I love flowers, but I prefer foliage. I have a Click & Grow full of petunias, and a front garden full of wildflowers, but indoors it’s basically just leaves. Except for the orchid, which I bought for an article and then fell in love with.
Foliage is just easier. Plants need leaves, but they expect us to do the work when it comes to flowers. They either want bright light for 25 hours a day, a specific mix of fertiliser, or to be so stressed they think they’re gonna die (but not actually die).
It’s hard enough keeping them watered, I’m not prepared to go to the trouble of working out what every single one of my 100+ plants wants in exchange for a bloom.
Especially if it’s just gonna give me something like this:
This is a Monstera flower. No ta. It looks like it could eat and digest me fully in half an hour.
ANYWAY
Despite this, I still fall under the spell of the humble Thanksgiving cactus.
They’re STUNNING and, crucially, being sold in every garden centre and supermarket in the UK for about a fiver. Nice.
They are, by the way, Thanksgiving cacti. They’re just labelled as Christmas cacti because we don’t have Thanksgiving here.
Proper Christmas cacti have pretty much been hunted to extinction and there are very few left.
So, whilst all my foliage plants look a bit sad and cold this time of year, my Thanksgiving cactus is looking incredible:
I won’t lie, for every bloom I have there are two dropped buds, BUT you can only seem to buy them in October, already covered in buds. Schlumbergera famously hate being moved when they have buds, so every flower that opens was a bonus in my book.
Looook:
Stunning. They’re shaped that way so that hummingbirds can pollinate them. Sadly lacking in the UK, I’m afraid.
If you treat Thanksgiving cacti well they bloom year after year. And I mean year after year - they’re one of those plants that people pass down from generation to generation and 100-year-old specimens pop up all the time.
You can’t treat them like a regular cactus - I kind of treat them more like a Hoya when it comes to things like watering and soil mix. They’re both epiphytes with succulent leaves, so it works pretty well.
However, whereas Hoya like a couple of months of firm neglect to promote blooming, Schlumbergera like the dark. 14 hours of darkness per day is perfect.
Each to their own! They also like a drop in temperature, like other cacti and orchids, but I’ve found that the UK climate can take care of that aspect for me. To be honest, the light/dark thing doesn’t need much help from me - only the brightest spots in my house get more than 8 hours of daylight this time of year.
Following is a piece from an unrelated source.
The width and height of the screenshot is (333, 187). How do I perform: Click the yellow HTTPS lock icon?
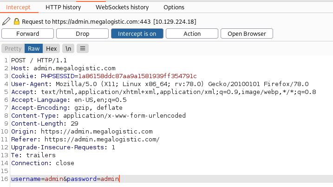17,21
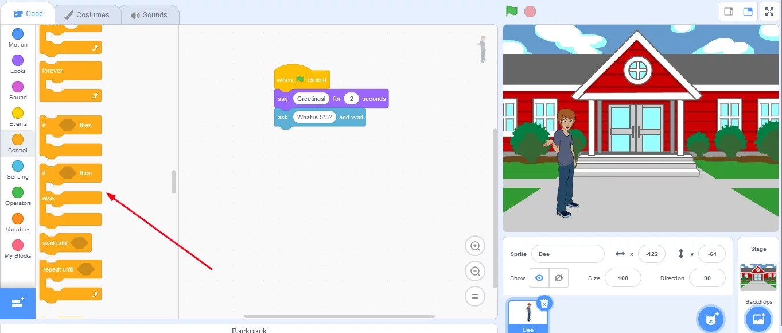Switch to the small stage layout
This screenshot has height=333, width=782.
[728, 11]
Just be aware that Thanksgiving Cacti will drop their buds at the slightest provocation. I get that they’re sold when they’re in bud because that’s when people want to buy them but it’s literally the worst time to move them. I wrapped mine in paper and ran to the car.
If you would like more information on Thanksgiving Cacti, I’ve recently updated my article on them:
Black Friday Deals
I don’t have any. I hate it. The deals are mediocre and it takes SO LONG to check out online. I cba.
Black Friday is pretty new to the UK (because, again, we don’t have Thanksgiving) and we managed to ruin it in about five years. To 99% of us, it’s just a normal day aside from the fact you can’t buy anything online without it taking an hour to check out.
This Week’s Video
The results of the latest polls suggested that you wanted more peace lily content, and more watering content. So I did a video on watering peace lilies. There’s upcoming vids on watering tips for beginners and Thanksgiving cactus care, so subscribe to my YouTube channel so you don’t miss them.
Or, you know, click through from these emails.
I love filming videos, but I’m terrible at it. I keep on keeping on though! I’m an incredibly slow learner, but i’ll get there in the end.
If you have any specific video content you’d like to see, leave me a comment.
This AI website
If you weren’t aware, Google has had a massive shake-up, and a lot of websites got hit, including Planet Houseplant. At the same time as my bathroom leaked and needed completely gutting. It’s fine, it’s fine, it’s fine. I don’t even need a bathroom (cry cry cry).
I’m not jut after sympathy - there’s a funny story to come.
My mum also runs a website (my dad’s an artist, so she makes greeting cards from his pictures) and she was doing some research and came across this website.
It’s all AI. Including the images.
This is NOT what a Spiritus Sancti looks like.
They also have a whole set of care guides of ‘mini’, ‘dwarf’, and ‘compacta’ varieties, which it ranks high for because people love small plants. They fail to mention that these plants don’t exist.
Solid marketing technique, but…come on.
Well, I think that’s it for this week! Have an awesome one, and I’ll see you soon.